So normalization cannot be a bookkeeping pass bolted on between gradient updates. It has to be a layer the network differentiates through, so backprop accounts for how the mean and variance depend on the parameters. That dependence is the term the naive version dropped. Once it is included, normalizing $W u + b$ makes the additive bias $b$ redundant (its gradient through the mean subtraction is zero, and the learned shift $\beta$ covers what it used to do), so batch-normalized layers simply drop the bias.

The batch-normalizing transform

Now the actual operation, applied to a single feature (one neuron's pre-activation). Across a mini-batch of $m$ examples you have $m$ values of that feature. Take their mean and variance, standardize, then apply a learned scale and shift:

\begin{aligned} \mu_{\mathcal B} &= \frac{1}{m}\sum_{i=1}^m x_i & &\text{batch mean} \\[4pt] \sigma_{\mathcal B}^2 &= \frac{1}{m}\sum_{i=1}^m (x_i-\mu_{\mathcal B})^2 & &\text{batch variance} \\[4pt] \hat{x}_i &= \frac{x_i-\mu_{\mathcal B}}{\sqrt{\sigma_{\mathcal B}^2+\epsilon}} & &\text{normalize} \\[4pt] y_i &= \gamma\,\hat{x}_i + \beta & &\text{scale and shift} \end{aligned}

(2)

Reading the four lines: $\mu_{\mathcal B}$ and $\sigma_{\mathcal B}^2$ are the mean and variance of that feature over the batch. The variance divides by $m$ , the biased estimator; that choice resurfaces at test time, where the unbiased variance is used instead. The $\epsilon$ is a small constant added to the variance inside the square root so the division stays safe when a feature is nearly constant. The result $\hat{x}_i$ has mean zero and variance one across the batch.

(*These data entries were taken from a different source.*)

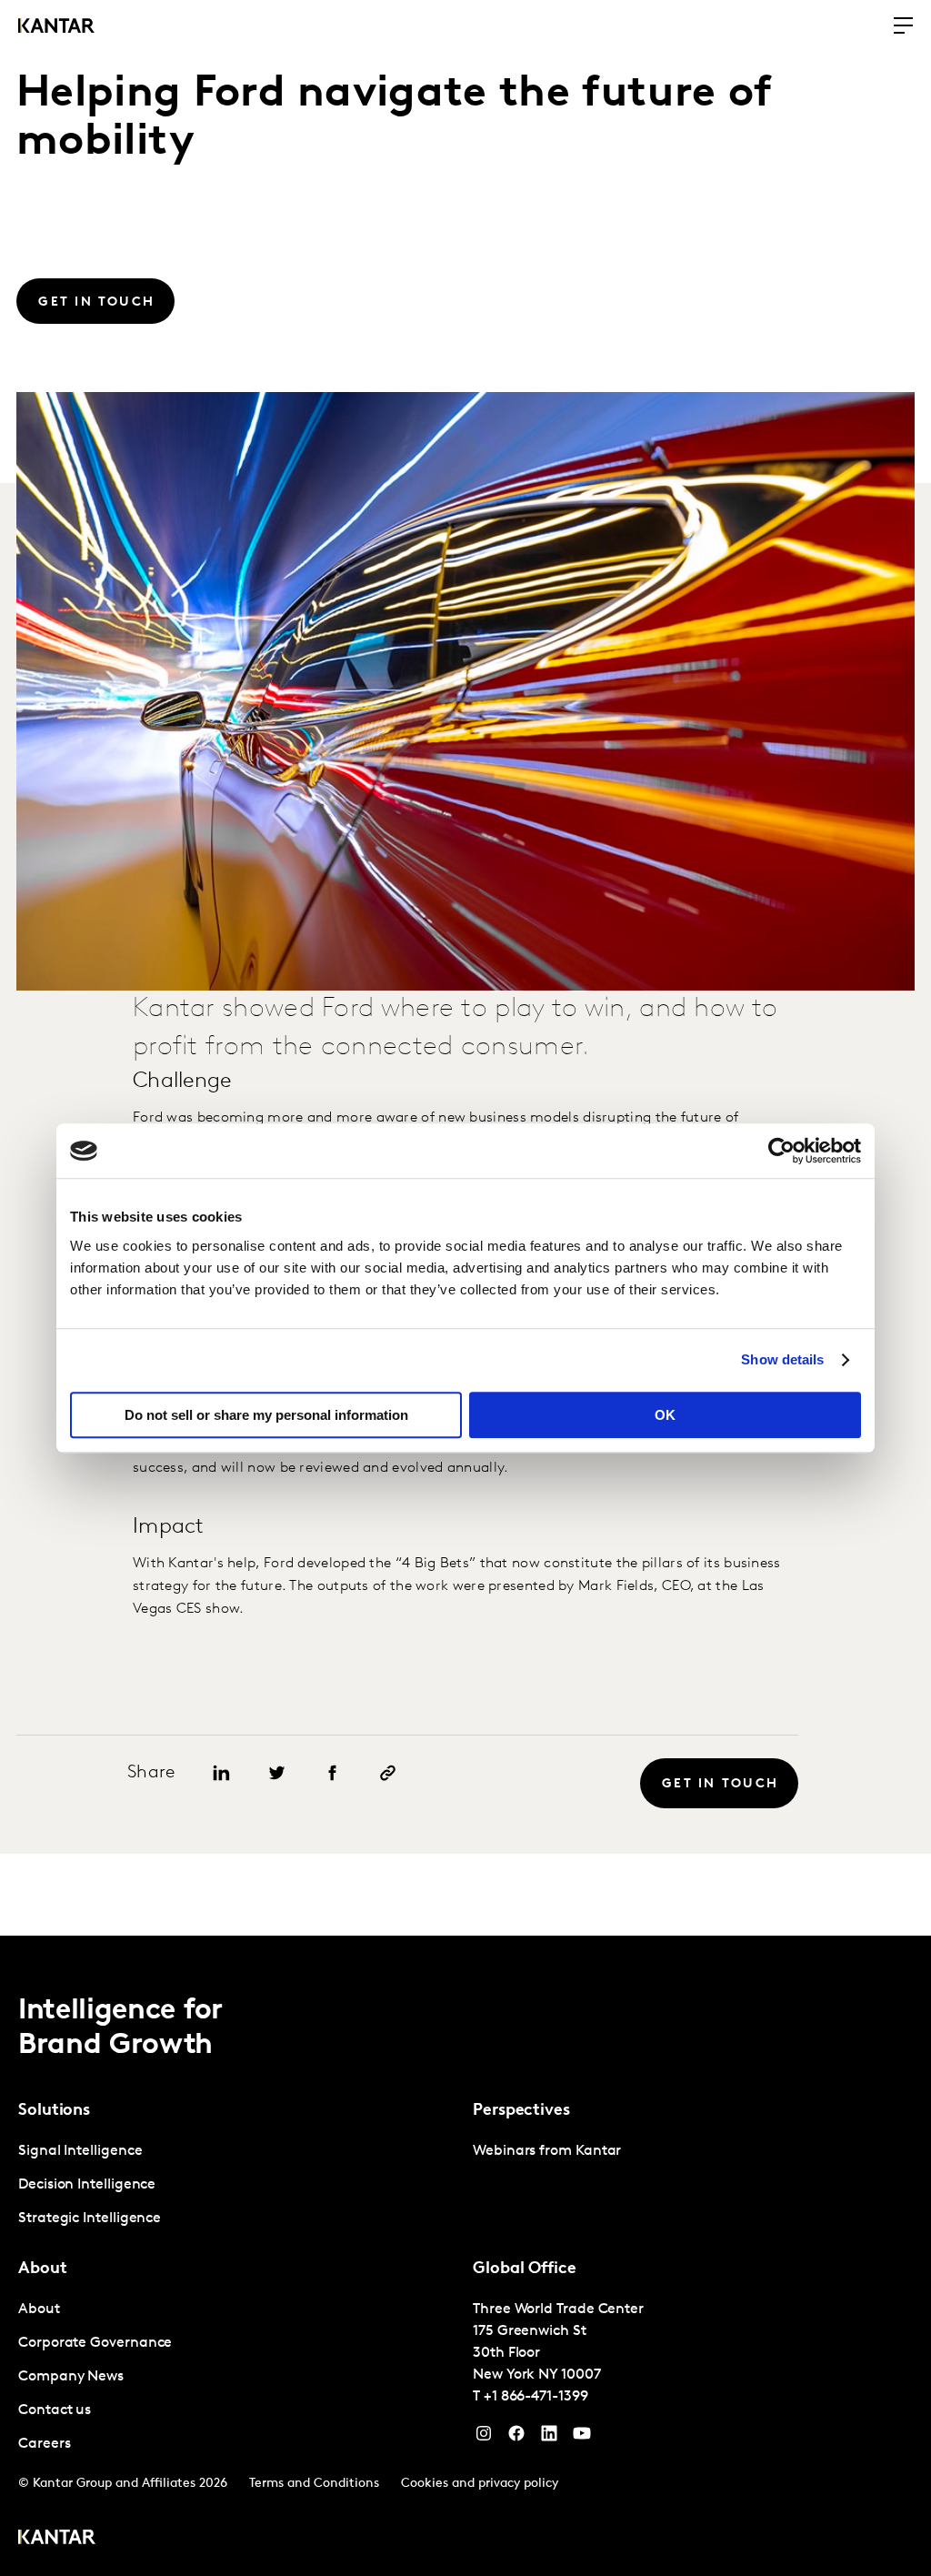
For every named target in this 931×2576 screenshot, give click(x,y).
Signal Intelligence (80, 2151)
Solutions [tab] (54, 2111)
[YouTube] (549, 2437)
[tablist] (465, 2256)
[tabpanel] (238, 2185)
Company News (71, 2377)
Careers (44, 2444)
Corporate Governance (95, 2343)
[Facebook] (516, 2437)
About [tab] (42, 2269)
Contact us (54, 2410)
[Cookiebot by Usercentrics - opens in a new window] (781, 1150)
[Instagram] (484, 2437)
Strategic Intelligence (89, 2218)
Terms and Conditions (314, 2483)
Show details (782, 1359)
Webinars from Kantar (547, 2151)
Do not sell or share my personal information (266, 1415)
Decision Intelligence (86, 2185)
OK (665, 1415)
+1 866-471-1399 (536, 2397)
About (39, 2309)
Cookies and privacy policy (479, 2483)
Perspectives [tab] (521, 2111)
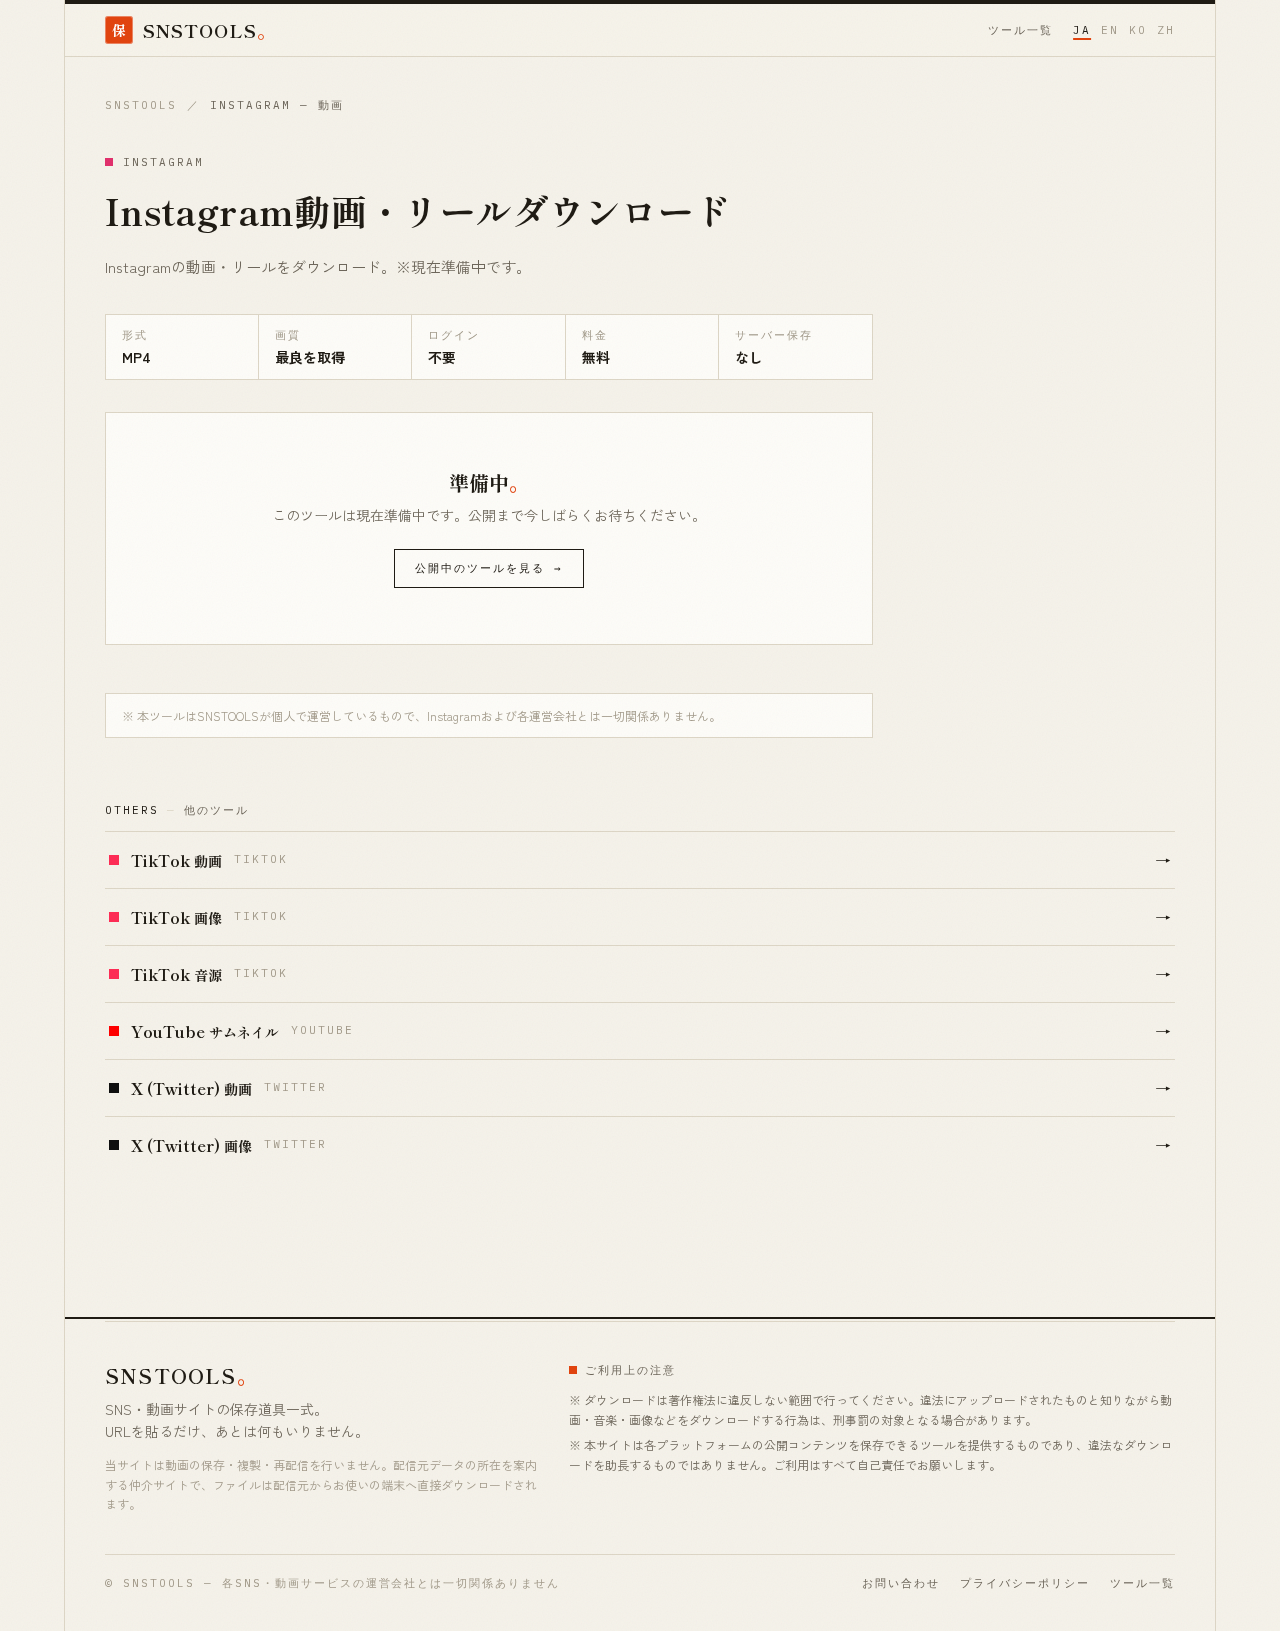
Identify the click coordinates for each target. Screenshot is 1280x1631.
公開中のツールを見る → (489, 568)
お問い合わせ (901, 1583)
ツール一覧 (1020, 30)
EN (1110, 30)
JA (1082, 30)
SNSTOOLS (141, 105)
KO (1138, 30)
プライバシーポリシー (1025, 1583)
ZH (1166, 30)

That last fact looks like it should hurt the network. Force a sigmoid's inputs to mean zero and variance one and you have trapped it in its near-linear middle, throwing away its ability to saturate when saturating is the right answer. So the transform does not stop at standardizing. It adds two learned parameters per feature, a scale $\gamma$ and a shift $\beta$ , and the layer's real output is $y_i = \gamma\,\hat{x}_i + \beta$ . The network can learn back any mean and spread it wants. It can even learn the identity: set

\gamma = \sqrt{\mathrm{Var}[x]}, \quad \beta = \mathrm{E}[x] \quad\Longrightarrow\quad y_i = x_i

(3)

and you recover the original pre-normalization activation exactly (neglecting $\epsilon$ ). So normalization costs the layer nothing in representational power: at worst it learns to undo itself, and at best it starts from a better-conditioned place. Drag $\gamma$ and $\beta$ in the figure below, or press "set to identity," and watch the output distribution detach from the fixed normalized one.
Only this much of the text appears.